◆ Exercise inputs
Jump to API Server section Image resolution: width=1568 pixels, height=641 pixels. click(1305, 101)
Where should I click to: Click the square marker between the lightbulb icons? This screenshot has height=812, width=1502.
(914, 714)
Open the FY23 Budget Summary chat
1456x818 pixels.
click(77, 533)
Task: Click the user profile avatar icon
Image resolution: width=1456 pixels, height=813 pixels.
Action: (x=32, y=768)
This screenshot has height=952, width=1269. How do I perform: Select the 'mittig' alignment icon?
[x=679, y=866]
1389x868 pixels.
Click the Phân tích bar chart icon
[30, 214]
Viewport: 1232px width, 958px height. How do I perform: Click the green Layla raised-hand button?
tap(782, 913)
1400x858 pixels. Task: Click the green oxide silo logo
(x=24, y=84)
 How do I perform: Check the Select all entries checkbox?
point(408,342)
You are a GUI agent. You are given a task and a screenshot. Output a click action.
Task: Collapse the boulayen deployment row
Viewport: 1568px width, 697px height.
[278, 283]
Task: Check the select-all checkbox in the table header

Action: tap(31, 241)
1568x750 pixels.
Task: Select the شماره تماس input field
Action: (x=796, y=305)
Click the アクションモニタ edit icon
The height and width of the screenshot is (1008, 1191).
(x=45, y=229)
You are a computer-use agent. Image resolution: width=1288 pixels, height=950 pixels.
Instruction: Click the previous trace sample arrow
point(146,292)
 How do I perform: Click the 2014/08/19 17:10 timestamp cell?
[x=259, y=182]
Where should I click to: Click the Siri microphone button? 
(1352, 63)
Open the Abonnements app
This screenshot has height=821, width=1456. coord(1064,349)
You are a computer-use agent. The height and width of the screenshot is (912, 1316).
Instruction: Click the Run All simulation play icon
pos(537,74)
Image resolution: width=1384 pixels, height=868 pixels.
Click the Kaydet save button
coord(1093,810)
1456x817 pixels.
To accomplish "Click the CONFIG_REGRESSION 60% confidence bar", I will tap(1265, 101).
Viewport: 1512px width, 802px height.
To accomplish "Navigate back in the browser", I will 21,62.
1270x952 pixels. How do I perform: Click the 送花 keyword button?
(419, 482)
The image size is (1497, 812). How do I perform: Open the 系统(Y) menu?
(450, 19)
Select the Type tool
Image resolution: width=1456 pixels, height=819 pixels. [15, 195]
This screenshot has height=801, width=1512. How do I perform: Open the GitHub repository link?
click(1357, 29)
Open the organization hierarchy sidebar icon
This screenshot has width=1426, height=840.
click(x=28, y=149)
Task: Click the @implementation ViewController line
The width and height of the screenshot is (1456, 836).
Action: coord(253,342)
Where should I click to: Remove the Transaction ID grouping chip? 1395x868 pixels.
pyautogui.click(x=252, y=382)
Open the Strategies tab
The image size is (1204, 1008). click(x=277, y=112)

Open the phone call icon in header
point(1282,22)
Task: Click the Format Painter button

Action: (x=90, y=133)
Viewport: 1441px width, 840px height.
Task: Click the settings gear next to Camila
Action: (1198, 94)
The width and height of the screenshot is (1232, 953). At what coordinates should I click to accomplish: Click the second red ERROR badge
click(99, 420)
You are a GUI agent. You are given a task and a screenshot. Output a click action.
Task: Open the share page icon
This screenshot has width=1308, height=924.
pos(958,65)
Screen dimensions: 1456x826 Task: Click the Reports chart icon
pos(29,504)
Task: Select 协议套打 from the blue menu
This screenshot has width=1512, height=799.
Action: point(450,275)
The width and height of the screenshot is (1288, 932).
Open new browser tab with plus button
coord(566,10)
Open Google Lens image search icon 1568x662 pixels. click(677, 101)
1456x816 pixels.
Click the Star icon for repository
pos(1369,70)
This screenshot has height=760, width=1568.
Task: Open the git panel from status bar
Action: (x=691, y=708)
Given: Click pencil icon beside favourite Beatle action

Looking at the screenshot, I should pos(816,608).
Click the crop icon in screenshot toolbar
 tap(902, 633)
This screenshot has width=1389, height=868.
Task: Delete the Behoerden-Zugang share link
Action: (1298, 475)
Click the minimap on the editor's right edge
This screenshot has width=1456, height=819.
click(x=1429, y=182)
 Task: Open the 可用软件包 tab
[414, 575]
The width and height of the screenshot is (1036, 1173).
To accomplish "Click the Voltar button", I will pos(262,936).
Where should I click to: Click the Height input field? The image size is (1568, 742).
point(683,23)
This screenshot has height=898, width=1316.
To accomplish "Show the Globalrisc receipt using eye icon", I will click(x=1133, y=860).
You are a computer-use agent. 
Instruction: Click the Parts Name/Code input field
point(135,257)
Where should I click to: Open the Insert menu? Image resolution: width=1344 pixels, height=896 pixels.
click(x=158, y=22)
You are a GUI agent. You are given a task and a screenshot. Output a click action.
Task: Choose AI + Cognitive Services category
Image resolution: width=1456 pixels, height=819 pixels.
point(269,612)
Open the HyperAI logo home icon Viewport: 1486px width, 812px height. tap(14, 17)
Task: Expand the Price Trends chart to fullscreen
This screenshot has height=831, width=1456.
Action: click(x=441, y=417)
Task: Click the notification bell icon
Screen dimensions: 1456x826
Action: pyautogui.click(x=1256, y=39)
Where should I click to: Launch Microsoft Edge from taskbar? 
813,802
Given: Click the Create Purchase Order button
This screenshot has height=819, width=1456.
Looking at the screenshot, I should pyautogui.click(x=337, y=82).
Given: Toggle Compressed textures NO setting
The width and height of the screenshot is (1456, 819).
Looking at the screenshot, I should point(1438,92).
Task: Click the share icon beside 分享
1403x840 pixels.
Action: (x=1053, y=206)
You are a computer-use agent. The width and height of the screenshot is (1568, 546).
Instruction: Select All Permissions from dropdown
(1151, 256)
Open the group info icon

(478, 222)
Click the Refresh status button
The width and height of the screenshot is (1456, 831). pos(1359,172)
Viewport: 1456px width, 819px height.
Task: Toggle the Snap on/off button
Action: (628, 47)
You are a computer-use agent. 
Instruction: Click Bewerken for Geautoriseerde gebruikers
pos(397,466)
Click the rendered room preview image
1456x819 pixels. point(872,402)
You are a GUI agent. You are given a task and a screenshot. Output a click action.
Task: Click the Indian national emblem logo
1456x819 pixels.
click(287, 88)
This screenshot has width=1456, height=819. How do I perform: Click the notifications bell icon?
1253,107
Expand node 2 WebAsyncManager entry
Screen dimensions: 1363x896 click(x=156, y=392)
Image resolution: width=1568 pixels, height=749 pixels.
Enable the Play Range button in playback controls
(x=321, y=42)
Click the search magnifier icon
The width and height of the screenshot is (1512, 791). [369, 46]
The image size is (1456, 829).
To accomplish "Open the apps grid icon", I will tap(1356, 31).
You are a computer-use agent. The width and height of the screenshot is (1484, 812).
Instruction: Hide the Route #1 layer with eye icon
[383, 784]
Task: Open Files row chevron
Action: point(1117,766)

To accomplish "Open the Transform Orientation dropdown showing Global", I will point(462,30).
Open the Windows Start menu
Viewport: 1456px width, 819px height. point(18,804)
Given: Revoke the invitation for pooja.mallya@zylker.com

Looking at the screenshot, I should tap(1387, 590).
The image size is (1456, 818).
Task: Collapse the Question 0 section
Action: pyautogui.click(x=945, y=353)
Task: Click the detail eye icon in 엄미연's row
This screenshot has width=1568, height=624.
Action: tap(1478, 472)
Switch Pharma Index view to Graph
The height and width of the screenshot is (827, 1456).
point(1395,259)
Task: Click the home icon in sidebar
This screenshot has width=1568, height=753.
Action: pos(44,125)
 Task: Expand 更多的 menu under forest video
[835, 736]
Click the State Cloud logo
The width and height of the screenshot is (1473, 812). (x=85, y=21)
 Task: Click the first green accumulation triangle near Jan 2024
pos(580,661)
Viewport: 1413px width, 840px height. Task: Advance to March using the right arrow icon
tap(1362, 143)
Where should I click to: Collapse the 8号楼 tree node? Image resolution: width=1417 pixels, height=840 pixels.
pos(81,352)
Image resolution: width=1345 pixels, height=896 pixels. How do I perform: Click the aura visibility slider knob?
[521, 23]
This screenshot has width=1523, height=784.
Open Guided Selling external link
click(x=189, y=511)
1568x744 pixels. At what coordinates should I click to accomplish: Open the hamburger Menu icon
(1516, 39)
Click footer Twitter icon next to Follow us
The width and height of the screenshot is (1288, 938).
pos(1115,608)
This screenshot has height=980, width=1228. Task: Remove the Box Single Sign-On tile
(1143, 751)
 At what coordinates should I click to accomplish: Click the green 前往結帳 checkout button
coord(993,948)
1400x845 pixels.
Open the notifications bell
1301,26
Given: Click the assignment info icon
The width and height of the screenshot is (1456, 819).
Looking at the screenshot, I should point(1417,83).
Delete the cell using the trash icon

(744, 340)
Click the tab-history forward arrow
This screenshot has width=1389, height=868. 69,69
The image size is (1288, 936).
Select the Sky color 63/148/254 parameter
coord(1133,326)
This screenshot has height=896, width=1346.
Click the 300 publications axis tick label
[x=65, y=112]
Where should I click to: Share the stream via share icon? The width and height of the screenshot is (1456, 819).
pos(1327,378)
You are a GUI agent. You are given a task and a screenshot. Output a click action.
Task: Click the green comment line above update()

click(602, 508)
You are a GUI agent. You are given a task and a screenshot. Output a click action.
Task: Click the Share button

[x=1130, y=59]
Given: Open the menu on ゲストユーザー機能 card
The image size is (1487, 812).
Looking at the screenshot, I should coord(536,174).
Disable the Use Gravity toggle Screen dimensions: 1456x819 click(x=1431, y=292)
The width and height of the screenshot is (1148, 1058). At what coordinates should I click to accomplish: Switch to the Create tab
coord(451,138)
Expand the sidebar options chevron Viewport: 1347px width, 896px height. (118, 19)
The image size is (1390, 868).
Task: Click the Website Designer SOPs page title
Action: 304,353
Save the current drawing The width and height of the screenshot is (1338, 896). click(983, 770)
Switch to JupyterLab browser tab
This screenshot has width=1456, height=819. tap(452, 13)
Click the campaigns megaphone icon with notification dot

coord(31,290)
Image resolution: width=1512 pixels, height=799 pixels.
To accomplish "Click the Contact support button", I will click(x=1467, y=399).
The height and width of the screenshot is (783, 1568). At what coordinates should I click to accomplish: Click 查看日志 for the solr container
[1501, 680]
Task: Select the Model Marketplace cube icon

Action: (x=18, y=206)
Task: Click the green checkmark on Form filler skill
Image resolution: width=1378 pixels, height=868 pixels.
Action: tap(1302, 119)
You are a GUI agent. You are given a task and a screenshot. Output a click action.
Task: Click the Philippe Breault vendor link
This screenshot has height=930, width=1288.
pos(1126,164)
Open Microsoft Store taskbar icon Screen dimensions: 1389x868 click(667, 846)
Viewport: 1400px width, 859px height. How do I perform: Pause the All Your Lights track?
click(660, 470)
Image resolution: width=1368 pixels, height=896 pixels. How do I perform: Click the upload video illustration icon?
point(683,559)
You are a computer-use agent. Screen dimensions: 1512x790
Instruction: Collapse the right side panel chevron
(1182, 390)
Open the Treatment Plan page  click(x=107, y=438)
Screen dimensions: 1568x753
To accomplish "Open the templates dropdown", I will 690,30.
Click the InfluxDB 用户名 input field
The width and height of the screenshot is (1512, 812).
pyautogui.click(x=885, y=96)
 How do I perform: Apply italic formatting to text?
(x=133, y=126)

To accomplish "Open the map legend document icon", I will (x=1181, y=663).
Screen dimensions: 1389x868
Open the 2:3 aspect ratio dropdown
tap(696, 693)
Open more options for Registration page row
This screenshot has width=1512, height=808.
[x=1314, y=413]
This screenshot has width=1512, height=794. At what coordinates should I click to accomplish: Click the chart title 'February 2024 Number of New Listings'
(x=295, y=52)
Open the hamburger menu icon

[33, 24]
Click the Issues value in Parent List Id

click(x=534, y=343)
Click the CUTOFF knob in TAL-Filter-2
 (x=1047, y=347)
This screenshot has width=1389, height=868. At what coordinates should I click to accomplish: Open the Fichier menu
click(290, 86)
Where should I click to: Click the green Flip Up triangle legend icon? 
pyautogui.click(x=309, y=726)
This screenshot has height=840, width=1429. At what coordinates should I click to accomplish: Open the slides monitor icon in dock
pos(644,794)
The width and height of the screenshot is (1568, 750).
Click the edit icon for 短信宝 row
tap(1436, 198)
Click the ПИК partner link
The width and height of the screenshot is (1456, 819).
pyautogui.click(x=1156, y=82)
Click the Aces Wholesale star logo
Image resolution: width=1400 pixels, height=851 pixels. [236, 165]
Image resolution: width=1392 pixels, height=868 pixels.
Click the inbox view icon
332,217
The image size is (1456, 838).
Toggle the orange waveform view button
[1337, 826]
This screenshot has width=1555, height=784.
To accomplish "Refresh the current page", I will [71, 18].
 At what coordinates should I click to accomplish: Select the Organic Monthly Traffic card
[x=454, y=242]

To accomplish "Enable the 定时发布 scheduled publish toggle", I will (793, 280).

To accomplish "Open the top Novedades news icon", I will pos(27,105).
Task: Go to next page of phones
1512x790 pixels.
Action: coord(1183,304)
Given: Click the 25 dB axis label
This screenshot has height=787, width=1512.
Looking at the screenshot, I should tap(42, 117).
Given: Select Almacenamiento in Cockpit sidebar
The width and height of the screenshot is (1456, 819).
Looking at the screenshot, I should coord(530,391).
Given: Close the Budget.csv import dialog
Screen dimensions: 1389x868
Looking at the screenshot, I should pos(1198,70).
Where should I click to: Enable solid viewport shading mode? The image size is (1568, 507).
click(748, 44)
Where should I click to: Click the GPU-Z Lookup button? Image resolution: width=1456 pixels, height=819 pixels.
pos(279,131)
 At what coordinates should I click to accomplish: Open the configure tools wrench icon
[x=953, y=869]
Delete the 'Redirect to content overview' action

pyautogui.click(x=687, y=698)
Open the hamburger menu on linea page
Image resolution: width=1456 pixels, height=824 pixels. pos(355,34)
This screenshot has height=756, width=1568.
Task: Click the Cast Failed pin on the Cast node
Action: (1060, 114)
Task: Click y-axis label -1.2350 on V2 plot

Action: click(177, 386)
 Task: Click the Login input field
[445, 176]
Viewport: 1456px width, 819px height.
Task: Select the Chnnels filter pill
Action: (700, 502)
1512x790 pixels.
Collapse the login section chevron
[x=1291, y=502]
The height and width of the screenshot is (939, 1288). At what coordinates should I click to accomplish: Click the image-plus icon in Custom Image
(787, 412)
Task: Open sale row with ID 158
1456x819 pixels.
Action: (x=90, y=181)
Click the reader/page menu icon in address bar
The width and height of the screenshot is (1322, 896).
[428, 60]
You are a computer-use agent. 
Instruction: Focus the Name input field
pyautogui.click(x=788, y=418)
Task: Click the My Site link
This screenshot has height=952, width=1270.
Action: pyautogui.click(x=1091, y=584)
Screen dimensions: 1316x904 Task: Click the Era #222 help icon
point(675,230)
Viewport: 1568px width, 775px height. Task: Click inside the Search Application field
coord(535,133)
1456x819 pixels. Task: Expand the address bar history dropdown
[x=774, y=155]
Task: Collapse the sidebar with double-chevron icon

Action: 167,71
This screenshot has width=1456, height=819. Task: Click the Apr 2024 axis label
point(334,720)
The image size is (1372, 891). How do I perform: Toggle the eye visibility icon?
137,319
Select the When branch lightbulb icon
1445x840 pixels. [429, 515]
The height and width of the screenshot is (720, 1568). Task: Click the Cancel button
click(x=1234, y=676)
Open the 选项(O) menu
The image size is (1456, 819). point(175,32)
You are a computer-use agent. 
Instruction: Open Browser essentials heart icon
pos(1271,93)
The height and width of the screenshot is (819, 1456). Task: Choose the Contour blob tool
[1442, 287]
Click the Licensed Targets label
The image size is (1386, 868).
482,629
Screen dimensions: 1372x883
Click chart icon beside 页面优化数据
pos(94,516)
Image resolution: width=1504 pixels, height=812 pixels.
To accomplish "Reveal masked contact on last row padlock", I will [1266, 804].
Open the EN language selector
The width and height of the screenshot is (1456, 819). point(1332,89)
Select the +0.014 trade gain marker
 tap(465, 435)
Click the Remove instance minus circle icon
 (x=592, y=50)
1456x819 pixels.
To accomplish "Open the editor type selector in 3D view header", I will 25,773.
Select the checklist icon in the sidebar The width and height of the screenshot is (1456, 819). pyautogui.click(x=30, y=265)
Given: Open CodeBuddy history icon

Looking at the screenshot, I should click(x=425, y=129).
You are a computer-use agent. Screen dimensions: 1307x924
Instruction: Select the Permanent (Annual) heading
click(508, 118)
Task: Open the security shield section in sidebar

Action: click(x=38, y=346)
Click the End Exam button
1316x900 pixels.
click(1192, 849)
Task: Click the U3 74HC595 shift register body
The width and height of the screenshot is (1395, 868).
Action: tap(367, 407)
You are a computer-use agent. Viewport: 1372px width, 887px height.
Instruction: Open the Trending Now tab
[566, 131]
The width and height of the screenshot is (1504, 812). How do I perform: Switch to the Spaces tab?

◆ Your goal
Could you filter the material above and copy each line that holds the word "home"?

◆ Exercise answer
Open the HyperAI logo home icon Viewport: 1486px width, 812px height. tap(14, 17)
Task: Click the home icon in sidebar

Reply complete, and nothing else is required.